* **Page excerpt**:
↓

Another unfortunate incident was an outbreak of cholera in our camp, which brought us to a halt for some days and cost valuable lives. A stalwart young sergeant of gunners was specially regretted. A halt on account of cholera is one of the most gloomy and depressing experiences, particularly for the men. It was with somewhat chastened feelings that we marched into Myingyan. Our one consolation was that we had accomplished our purpose and reopened telegraphic communication with Rangoon.

Meanwhile the Kinwun Mingyi, who had gone with the ex-King, had returned to Mandalay, and the Taingda Mingyi, the evil genius of the dynasty, had been sent to Hazaribagh. Mr. Bernard was convinced of the Taingda Mingyi’s active disloyalty. It was notorious that, in the King’s time, he fomented disorder and shared the spoils of dacoity. There were reasonable grounds for believing that he continued these practices and that his power was exerted against the Government. To retain this man in a leading position on Colonel Sladen’s Council, or even to allow him to stay in Burma, deprived of office, in a private station, was fraught with grave risk. In Mandalay his influence was supreme. His speedy removal without previous warning seemed clearly desirable. This was dramatically effected. As the Mingyi sat in the midst of the Hlutdaw, Mr. Pilcher entered and summoned him to the Chief Commissioner’s presence. Arriving there, he was told that he was to be sent to India. His request for permission to go to his house before leaving was refused. Seated with Mr. Pilcher in a bullock-carriage, he was driven to the shore. As he passed out of the West, the Traitors’, Gate, there was a block, and the carriage halted. “Is this where you are going to kill me?” asked the old man. Under the provisions of the beneficent Regulation III. of 1818, the Mingyi was detained for several years. Long after the country had been at peace, he was allowed to return and end his days in Burma in receipt of an allowance from Government. He was a man of much force of character, comparatively uneducated, and, unless his face and common fame belied him, of harsh and cruel nature. That protruding under-lip and that glance, stern even in old age, were signs of a fiery and turbulent soul. After his return he did no harm, and, having lost his wealth in foolish speculations, he died a poor man. I helped to get a small pension for his widow, an innocent old lady, who was, I believe, sincerely grateful. The pension was granted as an act of grace, not out of respect for the Mingyi’s memory.

↑

* **Problem to work on**:
Translate this sentence from the passage on the Taingda Mingyi's removal into Spanish: "His request for permission to go to his house before leaving was refused."

* **Data segment**:
↓

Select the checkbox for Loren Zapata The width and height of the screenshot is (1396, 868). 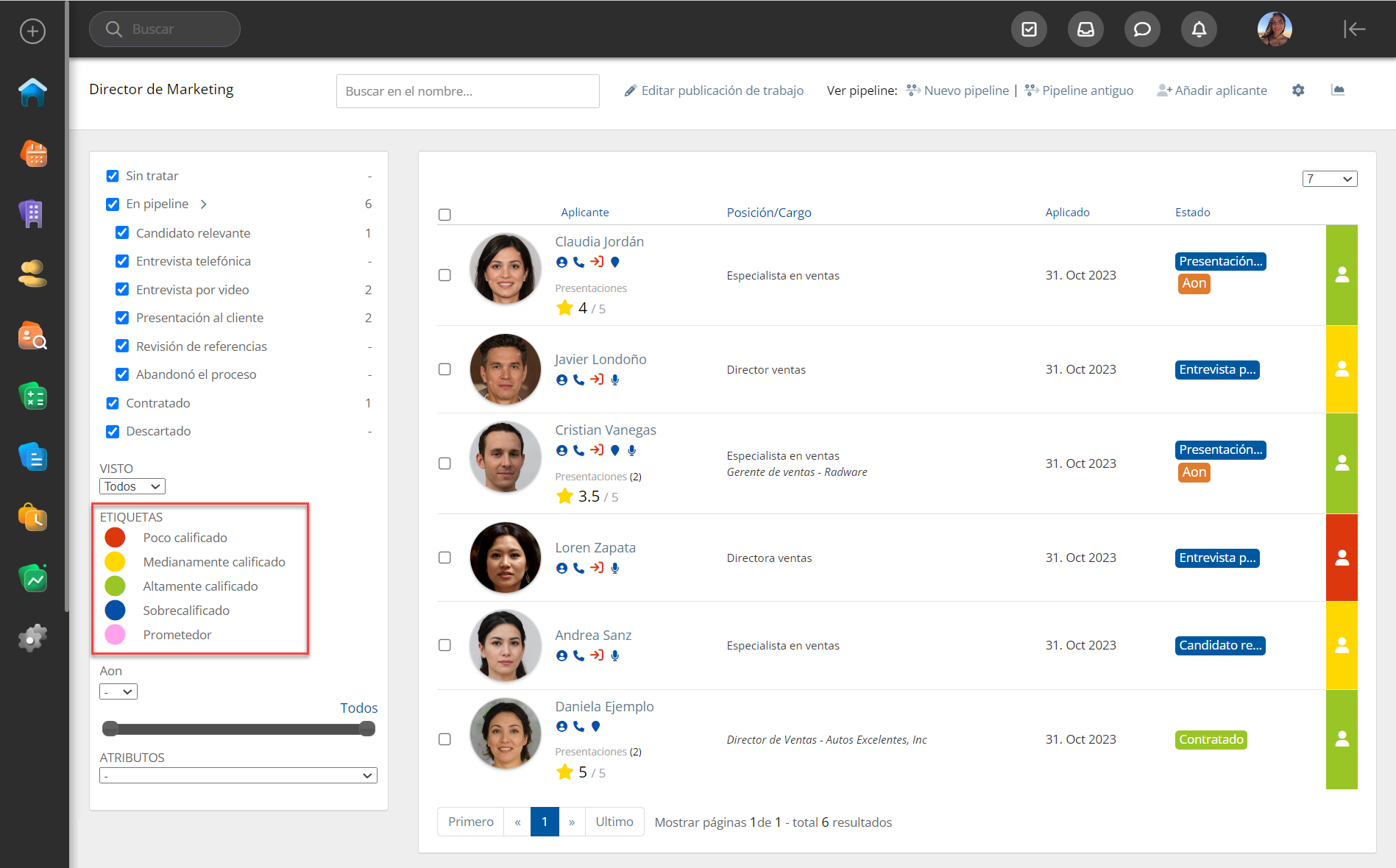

↑

* **Task output**:
Se le denegó el permiso que solicitó para ir a su casa antes de partir.